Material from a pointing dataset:
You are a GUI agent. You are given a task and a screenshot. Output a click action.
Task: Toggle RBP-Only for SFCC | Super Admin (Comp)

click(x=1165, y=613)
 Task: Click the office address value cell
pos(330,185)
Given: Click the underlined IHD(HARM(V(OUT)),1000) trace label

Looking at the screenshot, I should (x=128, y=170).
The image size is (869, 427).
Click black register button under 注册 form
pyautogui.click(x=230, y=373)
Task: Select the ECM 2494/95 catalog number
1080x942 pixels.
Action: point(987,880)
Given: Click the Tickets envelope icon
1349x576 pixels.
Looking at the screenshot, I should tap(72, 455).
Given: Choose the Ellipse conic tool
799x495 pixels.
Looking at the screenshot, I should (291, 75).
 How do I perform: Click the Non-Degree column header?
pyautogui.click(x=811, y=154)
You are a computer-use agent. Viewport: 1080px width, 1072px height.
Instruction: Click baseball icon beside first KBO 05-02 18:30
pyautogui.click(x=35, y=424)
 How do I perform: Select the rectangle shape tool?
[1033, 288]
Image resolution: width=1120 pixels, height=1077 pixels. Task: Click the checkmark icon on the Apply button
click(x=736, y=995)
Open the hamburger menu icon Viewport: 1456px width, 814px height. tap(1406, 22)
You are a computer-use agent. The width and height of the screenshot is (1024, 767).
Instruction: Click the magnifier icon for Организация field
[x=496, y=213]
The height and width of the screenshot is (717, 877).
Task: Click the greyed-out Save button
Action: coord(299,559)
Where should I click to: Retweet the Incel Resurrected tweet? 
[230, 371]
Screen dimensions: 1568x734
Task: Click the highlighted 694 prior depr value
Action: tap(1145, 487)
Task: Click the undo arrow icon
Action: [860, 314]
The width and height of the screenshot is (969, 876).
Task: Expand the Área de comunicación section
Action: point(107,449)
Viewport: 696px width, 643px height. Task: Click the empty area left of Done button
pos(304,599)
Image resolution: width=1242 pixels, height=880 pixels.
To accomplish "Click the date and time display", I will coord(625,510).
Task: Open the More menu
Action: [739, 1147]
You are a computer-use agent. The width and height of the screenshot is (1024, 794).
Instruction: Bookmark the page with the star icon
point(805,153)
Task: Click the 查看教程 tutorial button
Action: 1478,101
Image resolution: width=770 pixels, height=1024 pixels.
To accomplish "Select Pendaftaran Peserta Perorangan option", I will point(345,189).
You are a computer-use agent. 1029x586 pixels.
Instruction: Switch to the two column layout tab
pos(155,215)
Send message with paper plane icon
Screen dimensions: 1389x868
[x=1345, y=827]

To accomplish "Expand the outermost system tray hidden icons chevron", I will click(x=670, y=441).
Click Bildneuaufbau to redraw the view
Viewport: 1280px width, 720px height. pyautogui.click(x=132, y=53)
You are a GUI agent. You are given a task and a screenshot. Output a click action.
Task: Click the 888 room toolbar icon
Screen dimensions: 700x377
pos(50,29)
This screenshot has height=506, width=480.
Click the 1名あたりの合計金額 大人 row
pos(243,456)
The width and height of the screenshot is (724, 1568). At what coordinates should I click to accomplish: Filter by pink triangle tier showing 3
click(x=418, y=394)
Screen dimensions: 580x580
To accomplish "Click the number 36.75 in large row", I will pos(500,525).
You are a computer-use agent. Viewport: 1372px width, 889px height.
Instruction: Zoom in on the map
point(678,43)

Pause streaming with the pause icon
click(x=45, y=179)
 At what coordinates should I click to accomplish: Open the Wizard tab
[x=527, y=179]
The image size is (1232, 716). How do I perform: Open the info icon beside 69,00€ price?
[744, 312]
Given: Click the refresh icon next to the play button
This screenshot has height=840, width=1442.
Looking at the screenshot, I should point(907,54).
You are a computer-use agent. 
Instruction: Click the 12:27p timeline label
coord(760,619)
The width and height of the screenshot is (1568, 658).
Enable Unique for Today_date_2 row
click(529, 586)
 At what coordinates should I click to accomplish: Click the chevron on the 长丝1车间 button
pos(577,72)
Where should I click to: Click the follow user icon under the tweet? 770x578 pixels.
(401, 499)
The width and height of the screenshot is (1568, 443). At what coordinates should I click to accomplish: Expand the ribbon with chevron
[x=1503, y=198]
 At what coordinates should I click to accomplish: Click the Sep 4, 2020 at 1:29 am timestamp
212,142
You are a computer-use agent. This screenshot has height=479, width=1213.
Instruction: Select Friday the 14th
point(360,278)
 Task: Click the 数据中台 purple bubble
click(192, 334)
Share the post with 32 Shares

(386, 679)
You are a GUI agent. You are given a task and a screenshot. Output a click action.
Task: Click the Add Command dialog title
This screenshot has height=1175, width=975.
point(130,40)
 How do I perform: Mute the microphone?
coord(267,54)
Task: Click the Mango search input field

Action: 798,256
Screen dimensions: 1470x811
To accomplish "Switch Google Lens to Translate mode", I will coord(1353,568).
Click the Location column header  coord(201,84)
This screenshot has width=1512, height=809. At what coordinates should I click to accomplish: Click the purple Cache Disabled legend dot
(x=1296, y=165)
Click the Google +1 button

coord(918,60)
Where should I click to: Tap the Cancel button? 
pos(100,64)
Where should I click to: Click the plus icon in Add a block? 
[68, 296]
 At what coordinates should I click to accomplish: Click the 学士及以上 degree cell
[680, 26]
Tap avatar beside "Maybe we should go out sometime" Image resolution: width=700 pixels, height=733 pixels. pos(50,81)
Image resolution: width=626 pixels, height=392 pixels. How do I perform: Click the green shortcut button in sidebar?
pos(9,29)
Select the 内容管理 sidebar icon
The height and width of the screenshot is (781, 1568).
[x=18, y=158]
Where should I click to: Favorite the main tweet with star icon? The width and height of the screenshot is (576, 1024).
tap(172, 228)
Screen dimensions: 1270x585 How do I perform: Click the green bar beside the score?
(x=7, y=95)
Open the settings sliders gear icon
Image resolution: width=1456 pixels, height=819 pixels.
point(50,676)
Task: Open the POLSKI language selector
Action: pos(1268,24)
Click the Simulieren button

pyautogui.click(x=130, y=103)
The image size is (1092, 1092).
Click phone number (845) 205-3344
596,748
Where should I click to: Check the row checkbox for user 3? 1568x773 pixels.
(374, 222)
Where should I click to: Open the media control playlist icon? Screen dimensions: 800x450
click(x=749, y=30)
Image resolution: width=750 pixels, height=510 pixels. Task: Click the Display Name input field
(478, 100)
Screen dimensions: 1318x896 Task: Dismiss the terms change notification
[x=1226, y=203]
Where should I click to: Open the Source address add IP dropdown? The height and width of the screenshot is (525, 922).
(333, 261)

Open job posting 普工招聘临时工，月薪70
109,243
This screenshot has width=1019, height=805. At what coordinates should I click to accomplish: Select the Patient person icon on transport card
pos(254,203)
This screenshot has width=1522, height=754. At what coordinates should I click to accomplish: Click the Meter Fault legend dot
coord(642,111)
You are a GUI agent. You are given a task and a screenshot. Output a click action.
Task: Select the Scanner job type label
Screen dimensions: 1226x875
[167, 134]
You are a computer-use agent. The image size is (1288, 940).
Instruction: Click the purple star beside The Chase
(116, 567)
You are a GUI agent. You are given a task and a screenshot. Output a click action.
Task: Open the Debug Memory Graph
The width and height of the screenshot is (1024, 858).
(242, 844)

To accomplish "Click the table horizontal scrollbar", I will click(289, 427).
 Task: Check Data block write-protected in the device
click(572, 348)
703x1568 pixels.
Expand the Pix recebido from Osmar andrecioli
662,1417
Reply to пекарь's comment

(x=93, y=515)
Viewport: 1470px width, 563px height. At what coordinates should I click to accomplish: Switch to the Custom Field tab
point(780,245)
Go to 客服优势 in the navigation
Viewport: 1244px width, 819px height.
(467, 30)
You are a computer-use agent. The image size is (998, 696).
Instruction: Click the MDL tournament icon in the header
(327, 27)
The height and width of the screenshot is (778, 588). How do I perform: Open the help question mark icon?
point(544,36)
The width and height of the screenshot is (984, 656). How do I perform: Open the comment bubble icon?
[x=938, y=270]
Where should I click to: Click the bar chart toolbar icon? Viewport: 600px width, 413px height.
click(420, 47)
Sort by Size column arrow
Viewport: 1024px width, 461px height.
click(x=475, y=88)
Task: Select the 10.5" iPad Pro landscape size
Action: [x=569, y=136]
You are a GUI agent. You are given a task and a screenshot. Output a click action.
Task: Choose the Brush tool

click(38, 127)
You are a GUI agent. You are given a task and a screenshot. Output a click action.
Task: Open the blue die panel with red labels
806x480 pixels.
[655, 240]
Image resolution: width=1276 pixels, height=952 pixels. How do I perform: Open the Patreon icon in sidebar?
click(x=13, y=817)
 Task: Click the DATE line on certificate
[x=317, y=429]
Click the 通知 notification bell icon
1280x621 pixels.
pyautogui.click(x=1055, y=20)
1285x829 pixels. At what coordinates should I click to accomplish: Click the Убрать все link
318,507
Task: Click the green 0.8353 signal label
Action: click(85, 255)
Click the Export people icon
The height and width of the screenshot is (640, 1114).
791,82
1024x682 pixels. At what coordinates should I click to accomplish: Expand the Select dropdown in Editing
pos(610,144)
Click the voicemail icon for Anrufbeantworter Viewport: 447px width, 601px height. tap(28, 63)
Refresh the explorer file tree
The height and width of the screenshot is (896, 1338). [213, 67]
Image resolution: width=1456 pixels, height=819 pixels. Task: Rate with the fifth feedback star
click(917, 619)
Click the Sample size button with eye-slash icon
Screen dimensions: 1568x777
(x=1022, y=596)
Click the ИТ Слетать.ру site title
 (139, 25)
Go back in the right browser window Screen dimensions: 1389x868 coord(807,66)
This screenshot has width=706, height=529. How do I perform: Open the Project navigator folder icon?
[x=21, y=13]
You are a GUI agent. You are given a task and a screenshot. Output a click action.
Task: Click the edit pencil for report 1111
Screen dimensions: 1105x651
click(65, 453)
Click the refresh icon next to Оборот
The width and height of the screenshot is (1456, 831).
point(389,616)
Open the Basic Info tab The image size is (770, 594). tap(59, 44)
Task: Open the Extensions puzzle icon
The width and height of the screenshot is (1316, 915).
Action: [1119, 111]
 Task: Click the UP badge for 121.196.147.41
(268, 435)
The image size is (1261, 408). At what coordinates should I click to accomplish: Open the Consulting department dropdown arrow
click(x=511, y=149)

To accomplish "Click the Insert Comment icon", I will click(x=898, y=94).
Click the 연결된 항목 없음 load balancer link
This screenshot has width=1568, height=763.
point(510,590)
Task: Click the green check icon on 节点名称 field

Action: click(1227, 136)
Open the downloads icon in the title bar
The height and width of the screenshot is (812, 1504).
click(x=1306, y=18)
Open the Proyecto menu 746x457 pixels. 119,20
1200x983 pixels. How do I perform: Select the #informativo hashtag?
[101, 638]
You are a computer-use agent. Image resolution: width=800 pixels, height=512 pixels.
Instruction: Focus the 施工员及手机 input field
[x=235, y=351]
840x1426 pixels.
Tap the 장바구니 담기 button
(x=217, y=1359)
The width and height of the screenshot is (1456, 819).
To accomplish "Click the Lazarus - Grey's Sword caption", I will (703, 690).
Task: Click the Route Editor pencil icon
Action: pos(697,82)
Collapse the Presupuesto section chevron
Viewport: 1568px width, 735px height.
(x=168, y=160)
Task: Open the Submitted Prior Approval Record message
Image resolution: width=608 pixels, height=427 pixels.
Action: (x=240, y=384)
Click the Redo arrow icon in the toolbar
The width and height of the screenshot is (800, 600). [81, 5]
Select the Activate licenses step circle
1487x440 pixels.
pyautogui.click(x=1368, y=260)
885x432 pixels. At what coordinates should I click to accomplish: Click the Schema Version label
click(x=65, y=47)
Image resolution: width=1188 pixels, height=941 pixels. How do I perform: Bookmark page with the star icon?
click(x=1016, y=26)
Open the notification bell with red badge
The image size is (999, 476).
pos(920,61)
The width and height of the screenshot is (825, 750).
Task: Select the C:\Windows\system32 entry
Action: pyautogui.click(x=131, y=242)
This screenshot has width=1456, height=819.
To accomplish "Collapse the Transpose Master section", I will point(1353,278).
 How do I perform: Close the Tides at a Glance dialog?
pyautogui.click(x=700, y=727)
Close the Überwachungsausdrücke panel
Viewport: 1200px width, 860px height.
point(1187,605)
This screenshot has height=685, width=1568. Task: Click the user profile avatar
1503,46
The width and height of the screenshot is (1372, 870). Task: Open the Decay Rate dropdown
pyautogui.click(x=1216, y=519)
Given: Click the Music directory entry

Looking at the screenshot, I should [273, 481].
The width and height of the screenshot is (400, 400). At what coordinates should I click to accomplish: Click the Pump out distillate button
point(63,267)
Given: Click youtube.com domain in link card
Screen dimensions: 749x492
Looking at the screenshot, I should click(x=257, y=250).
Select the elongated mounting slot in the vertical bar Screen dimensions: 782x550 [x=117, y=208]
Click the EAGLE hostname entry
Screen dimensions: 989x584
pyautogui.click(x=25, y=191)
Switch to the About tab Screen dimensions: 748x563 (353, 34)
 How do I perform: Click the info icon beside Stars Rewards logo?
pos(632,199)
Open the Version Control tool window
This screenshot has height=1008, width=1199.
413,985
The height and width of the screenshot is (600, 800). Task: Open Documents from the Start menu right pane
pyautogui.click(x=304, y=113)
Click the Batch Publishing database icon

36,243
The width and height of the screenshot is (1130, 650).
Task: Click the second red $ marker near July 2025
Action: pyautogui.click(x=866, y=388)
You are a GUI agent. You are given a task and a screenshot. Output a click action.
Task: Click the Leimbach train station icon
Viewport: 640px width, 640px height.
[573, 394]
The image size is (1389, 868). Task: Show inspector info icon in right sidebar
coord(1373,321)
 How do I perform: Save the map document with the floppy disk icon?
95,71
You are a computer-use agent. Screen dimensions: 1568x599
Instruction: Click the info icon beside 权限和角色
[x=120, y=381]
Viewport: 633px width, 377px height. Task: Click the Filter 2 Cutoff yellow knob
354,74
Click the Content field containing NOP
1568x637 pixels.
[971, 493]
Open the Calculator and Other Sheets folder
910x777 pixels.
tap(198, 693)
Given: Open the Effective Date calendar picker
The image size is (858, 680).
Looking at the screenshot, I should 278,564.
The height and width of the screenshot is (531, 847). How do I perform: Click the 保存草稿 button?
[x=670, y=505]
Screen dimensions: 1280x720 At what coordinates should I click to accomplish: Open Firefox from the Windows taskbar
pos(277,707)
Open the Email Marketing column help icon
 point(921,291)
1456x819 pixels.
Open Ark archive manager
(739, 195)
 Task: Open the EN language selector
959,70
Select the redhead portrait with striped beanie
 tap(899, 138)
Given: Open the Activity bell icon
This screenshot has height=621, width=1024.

= What you have to do =
Lay out everything from the line containing "Viewport: 1470px width, 563px" down to the line containing "[x=938, y=270]" as a Markdown table with a Row column and a Text column, one line of the material per row and blank lines omitted.

= Exercise result =
| Row | Text |
|---|---|
| 1 | Viewport: 1470px width, 563px height. At what coordinates should I click to accomplish: Switch to the Custom Field tab |
| 2 | point(780,245) |
| 3 | Go to 客服优势 in the navigation |
| 4 | Viewport: 1244px width, 819px height. |
| 5 | (467, 30) |
| 6 | You are a computer-use agent. The image size is (998, 696). |
| 7 | Instruction: Click the MDL tournament icon in the header |
| 8 | (327, 27) |
| 9 | The height and width of the screenshot is (778, 588). How do I perform: Open the help question mark icon? |
| 10 | point(544,36) |
| 11 | The width and height of the screenshot is (984, 656). How do I perform: Open the comment bubble icon? |
| 12 | [x=938, y=270] |